Most people are familiar with the Scripture verse that we are to “render to Caesar the things that are Caesar’s, and to God the things that are God’s.”
But what belongs to God, and what is properly within the jurisdiction of the state?
For much of our country’s history, American Catholics have not had to choose between living out their faith and being faithful citizens. The church does not begrudge our government its rule of law. “Caesar” has and can continue to legitimately claim loyalty from U.S. Catholics.
According to the Catechism of the Catholic Church, “It is the duty of citizens to contribute along with the civil authorities to the good of society in a spirit of truth, justice, solidarity, and freedom.”
“Submission to legitimate authorities and service of the life of the political community” (Nos. 2238-39).
Let us be clear, though. Loyalty to governing authority can never supersede the obedience due to God alone.
In the statement “Our First, Most Cherished Liberty,” the American bishops remind us that “the human person has a right to religious freedom. This freedom means that all men are to be immune from coercion on the part of individuals or of social groups and of any human power, in such wise that in matters religious no one is to be forced to act in a manner contrary to his own belief.”
Religious freedom applies to individuals both privately and publicly, and alone or in association with others.

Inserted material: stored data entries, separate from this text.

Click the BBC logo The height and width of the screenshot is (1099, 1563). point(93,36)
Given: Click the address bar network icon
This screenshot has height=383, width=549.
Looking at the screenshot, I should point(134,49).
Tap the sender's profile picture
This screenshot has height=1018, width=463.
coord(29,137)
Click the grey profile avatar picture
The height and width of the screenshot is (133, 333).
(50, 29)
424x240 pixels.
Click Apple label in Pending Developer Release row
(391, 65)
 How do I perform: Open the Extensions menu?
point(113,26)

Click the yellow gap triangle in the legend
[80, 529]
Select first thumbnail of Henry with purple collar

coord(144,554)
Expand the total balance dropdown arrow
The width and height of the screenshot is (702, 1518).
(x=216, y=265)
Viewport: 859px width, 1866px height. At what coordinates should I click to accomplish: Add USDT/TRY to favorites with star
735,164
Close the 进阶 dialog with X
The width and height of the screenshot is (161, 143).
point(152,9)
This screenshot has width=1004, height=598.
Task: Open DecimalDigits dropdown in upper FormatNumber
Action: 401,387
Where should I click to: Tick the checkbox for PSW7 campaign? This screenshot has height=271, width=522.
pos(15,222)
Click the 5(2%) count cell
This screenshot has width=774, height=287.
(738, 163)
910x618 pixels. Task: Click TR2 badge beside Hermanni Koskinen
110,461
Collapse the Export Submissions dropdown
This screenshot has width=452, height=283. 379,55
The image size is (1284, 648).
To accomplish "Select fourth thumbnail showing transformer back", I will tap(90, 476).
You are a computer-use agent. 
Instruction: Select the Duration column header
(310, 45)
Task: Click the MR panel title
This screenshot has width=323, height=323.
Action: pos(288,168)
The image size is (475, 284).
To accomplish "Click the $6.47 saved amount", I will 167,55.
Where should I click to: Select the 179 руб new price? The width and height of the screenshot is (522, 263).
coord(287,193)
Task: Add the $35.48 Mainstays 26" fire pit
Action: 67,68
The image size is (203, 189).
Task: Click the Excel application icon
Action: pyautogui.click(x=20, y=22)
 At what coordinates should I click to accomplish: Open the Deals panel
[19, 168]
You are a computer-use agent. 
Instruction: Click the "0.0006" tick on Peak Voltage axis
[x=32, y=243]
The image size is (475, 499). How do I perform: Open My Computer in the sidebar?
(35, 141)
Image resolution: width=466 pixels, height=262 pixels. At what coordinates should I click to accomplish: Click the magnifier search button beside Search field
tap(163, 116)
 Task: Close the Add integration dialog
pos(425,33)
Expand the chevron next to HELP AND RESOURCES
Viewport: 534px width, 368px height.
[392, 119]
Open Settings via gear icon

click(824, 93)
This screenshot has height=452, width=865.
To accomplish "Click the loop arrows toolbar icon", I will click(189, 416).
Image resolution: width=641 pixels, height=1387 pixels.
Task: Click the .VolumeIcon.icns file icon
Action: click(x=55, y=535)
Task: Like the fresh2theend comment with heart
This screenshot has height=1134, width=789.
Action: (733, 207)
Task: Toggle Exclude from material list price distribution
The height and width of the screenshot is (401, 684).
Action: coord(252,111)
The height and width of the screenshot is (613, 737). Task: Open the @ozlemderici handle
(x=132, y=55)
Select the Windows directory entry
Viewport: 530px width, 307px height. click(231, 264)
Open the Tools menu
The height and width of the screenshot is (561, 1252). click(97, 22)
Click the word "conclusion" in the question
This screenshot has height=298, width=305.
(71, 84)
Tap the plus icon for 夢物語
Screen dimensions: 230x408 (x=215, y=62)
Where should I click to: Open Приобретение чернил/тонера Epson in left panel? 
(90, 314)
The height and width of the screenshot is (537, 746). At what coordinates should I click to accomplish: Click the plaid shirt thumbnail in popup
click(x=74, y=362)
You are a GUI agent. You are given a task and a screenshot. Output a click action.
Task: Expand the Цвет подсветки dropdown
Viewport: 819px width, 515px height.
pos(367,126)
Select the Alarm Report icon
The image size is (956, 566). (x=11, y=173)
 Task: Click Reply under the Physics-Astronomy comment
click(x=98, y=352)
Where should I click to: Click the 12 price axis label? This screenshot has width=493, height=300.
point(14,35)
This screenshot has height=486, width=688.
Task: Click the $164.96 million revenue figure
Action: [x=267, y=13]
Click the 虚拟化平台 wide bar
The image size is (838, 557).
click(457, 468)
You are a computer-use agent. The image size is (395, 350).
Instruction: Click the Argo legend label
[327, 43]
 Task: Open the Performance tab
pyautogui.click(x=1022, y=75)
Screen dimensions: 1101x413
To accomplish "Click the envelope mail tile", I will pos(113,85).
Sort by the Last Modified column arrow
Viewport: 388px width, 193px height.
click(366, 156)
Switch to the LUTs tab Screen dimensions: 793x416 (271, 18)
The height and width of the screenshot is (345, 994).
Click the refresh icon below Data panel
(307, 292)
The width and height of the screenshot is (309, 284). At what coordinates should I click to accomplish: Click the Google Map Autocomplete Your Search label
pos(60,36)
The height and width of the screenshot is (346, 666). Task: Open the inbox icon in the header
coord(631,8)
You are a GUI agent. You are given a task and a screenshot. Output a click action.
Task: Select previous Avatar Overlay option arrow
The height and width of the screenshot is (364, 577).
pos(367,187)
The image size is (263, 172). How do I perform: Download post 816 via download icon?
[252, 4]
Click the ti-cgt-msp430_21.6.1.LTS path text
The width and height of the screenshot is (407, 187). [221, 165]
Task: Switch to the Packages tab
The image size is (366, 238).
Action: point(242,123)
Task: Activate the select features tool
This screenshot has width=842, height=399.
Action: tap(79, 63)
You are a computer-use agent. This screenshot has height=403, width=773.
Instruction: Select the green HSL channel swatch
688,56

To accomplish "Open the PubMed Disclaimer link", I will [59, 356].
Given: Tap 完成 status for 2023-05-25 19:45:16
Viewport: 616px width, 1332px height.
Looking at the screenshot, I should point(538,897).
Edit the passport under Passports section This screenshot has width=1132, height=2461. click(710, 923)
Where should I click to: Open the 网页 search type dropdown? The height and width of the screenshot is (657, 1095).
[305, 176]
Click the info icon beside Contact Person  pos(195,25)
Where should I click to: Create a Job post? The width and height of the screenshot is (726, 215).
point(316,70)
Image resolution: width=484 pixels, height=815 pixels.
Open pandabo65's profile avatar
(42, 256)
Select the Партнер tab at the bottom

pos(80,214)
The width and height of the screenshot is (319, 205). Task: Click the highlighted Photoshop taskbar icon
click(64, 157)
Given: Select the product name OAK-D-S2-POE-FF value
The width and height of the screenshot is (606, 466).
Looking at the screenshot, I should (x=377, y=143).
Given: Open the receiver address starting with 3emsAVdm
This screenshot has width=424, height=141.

Faced with challenges to our first freedom or any other important liberties, as we are today, it is the responsibility of Catholics and others to speak out and remind the public about what is and what is not properly Caesar’s.
First Freedom Project
The Minnesota Catholic Conference is launching the “First Freedom Project,” a long-term educational initiative aimed helping Catholics and the public understand the importance of protecting religious liberty for this and future generations.
The First Freedom Project’s initial program will be to support our bishops’ call for a “fortnight for freedom,” a special period of prayer, study, catechesis and public action from June 21 to July 4 that will emphasize both our Christian and American heritage of religious liberty. (see U.S. Conference of Catholic Bishops, Ad Hoc Committee on Religious Liberty, “Our First, Most Cherished Liberty.”)
MCC has also launched an accompanying blog (first freedom.mncc.org) that seeks to help Catholics and others understand how emerging challenges to religious liberty have roots in deeper conflicts over constitutional law and political philosophy.
In other words, ideas do have consequences.
Urgent Catholic obligation
Urging Catholic participation in the two-week Fortnight for Freedom (fortnight4freedom.org), Archbishop John Nienstedt has said that he would like this time to be an opportunity for Catholics to “truly understand what is at stake.”
Our bishops continue to remind us that the clergy’s role is to bring the light of the Gospel to public life, while the work of establishing a just civil order is properly that of “committed and courageous” lay Catholics.
There is an urgent need for the lay faithful, in solidarity with people of other faiths, to remind our elected representatives of the importance of continued protection of religious liberty in a free society.
Working against the voice of the Catholic faithful and people of goodwill, however, are those who wish to reduce the realm of religion to a mere private opinion or preference with no public role to play in shaping our politics or culture.
They often invoke the phrase “separation of church and state” to argue religion should have no role in public life.
This fundamental misunderstanding of the role of religion in the public square will end up hurting the most vulnerable in our society: those cared for, educated and assisted by people of faith, whose ministries will be marginalized or shuttered altogether.
Holy Father calls for vigilance
Pope Benedict XVI spoke earlier this year about his worry that religious liberty in the U.S. is being weakened.
“Many of you have pointed out that concerted efforts have been made to deny the right of conscientious objection on the part of Catholic individuals and institutions with regard to cooperation in intrinsically evil practices,” he told the U.S. bishops on Jan. 19. “Others have spoken to me of a worrying tendency to reduce the religious freedom to mere freedom of worship without guarantees of respect for freedom of conscience.”
Pope Benedict called upon the Catholic laity to be an engaged, articulate and well-formed presence with the courage to counter “a reductive secularism which would delegitimize the Church’s participation in public debate about the issues which are determining the future of American society.”
Those seeking to discredit our calls for protection of religious liberty accuse us of wanting to establish a theocracy. Not so.
We do not seek a “sacred public square” with special privileges or benefits to religious citizens.
We cannot settle, however, for a “naked public square” stripped of well-reasoned religious arguments and religious believers.
Instead, we seek a civil public square where all citizens can make their contribution to the common good.
Let us use the upcoming Fortnight for Freedom to equip ourselves to promote and defend “our first, most cherished liberty.”
Jason Adkins is executive director of the Minnesota Catholic Conference.